Government working to place all unemployed doctors by 1st April

  • Health Minister Dr Joe Phaahla held a media briefing this week to provide an update on the status of unemployed doctors in South Africa.
  • The minister explained that government is working to have all unemployed doctors placed by 1st April 2024.
  • The announcement has come after government was criticised for failing to place doctors who have completed statutory community service programmes, but remain unemployed.

In September last year we reported on unemployed doctors in South Africa, with many who had completed their training overseas or with foreign institutions still unable to take their local certification exams and begin working at hospitals.

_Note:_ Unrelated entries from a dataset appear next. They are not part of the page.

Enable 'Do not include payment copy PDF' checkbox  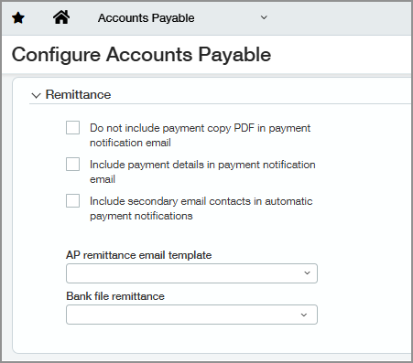72,127
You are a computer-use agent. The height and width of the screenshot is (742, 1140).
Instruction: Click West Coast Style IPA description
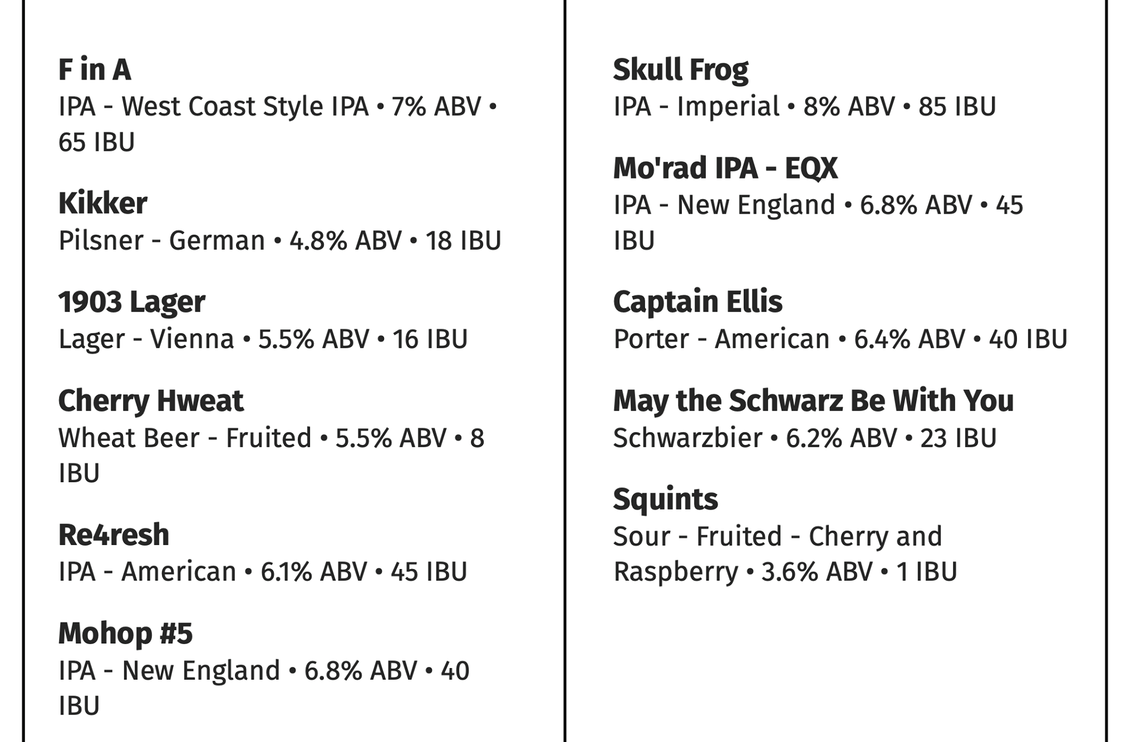(x=278, y=124)
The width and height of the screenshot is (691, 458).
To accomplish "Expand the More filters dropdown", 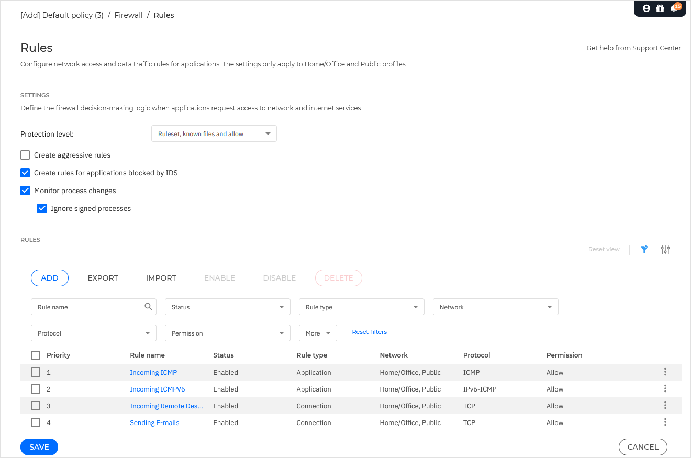I will tap(318, 333).
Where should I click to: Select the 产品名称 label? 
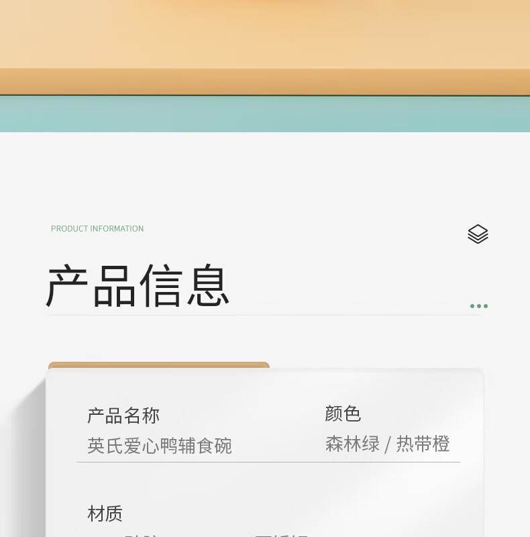click(x=123, y=416)
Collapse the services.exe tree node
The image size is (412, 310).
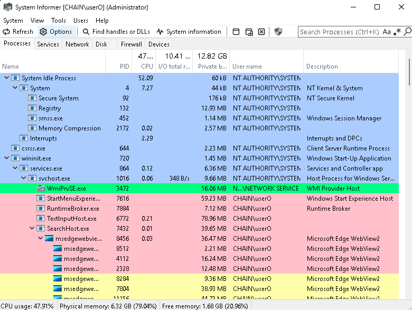15,168
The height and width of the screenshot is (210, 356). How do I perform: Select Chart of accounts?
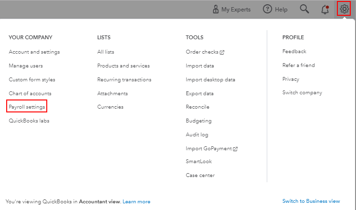click(30, 93)
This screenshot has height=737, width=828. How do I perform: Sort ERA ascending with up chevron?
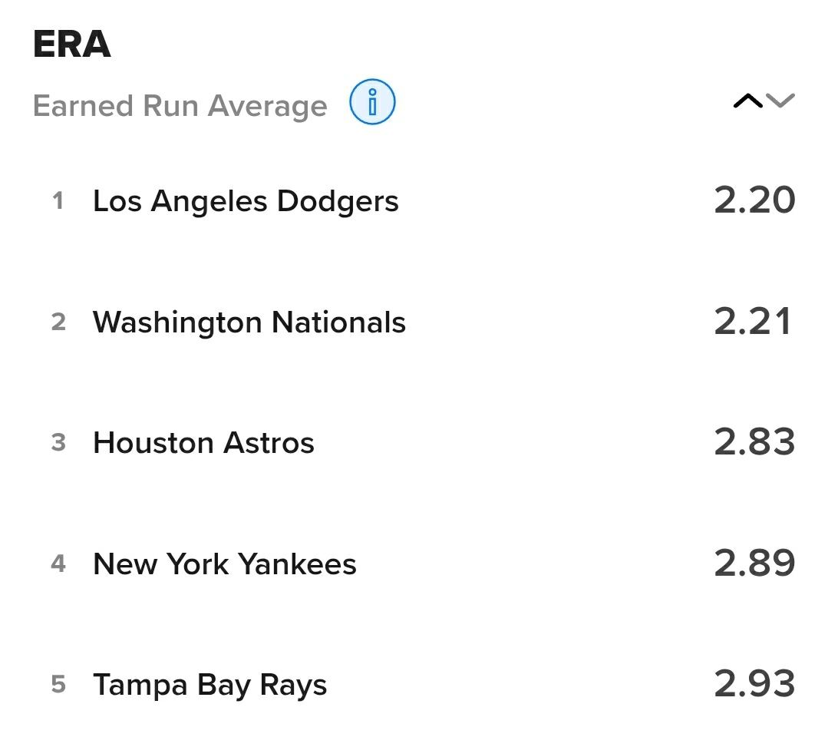(747, 101)
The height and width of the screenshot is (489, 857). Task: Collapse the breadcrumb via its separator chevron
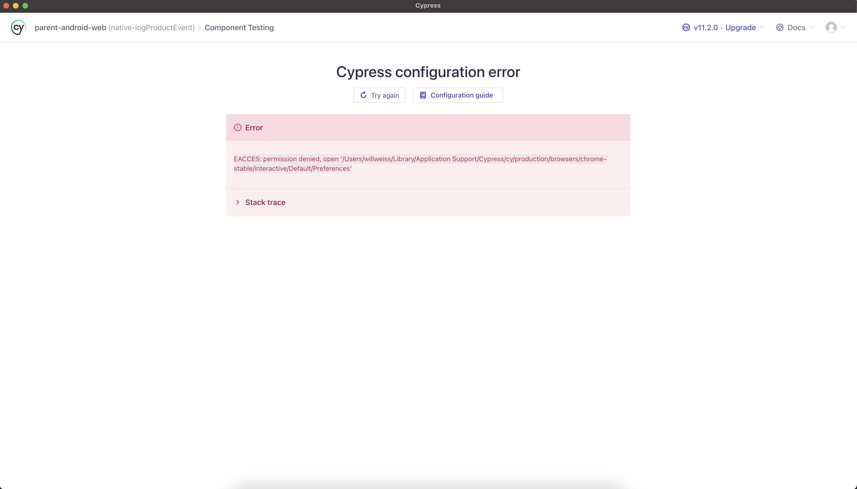tap(199, 28)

While unemployed doctors remains an issue in the country, it now looks like government is starting to do something about. This according to Health Minister Dr Joe Phaahla, who this week held a media briefing to provide an update on the status of doctors, as well as unpack some elements related to NHI and COVID-19 in the country.

Per SA News, Phaahla explained that he expects that all unemployed doctors will be placed at institutions by the beginning of April.

“I am, therefore, happy to announce that working with the Minister of Finance we have a solution to address the current challenge of doctors who want to stay in the public service but could not be offered funded posts,” he told media.

“Our national team is working with the National Treasury team to thrash out the details and working with provincial health departments to speed up the process so that by 1st April 2024 all those who will not be already in posts can be able to start,” the minister added.

With a little over six weeks in order to address this pressing matter, it remains to be seen whether the Department of Health can indeed engage with relevant stakeholders in order to meet the newly shared deadline.

That said, it is unclear just how many unemployed doctors there are in need of places, along with the fact that there is seemingly no penalty should the 1st April deadline not be met.

“The measures we are working on with the Minister of Finance will give us sufficient breathing space while we are working on long-term solutions,” Phaahla pointed out while not offering specifics.

He did, however, highlight the impact that the Nelson Mandela Fidel Castro programme in Cuba has had locally. The number of graduates entering the programme has increased significantly, with 1 338 in 2014 and now 2 210 this year.

“The medical profession is very key in the multidisciplinary teams and that is why we are doing everything to retain as many doctors, nurses, physiotherapists and other members of the teams in the public health system,” he emphasised.

With government also aiming to roll out National Health Insurance soon, placing these unemployed doctors at facilities that will need a larger workforce will prove imperative, the minister concluded.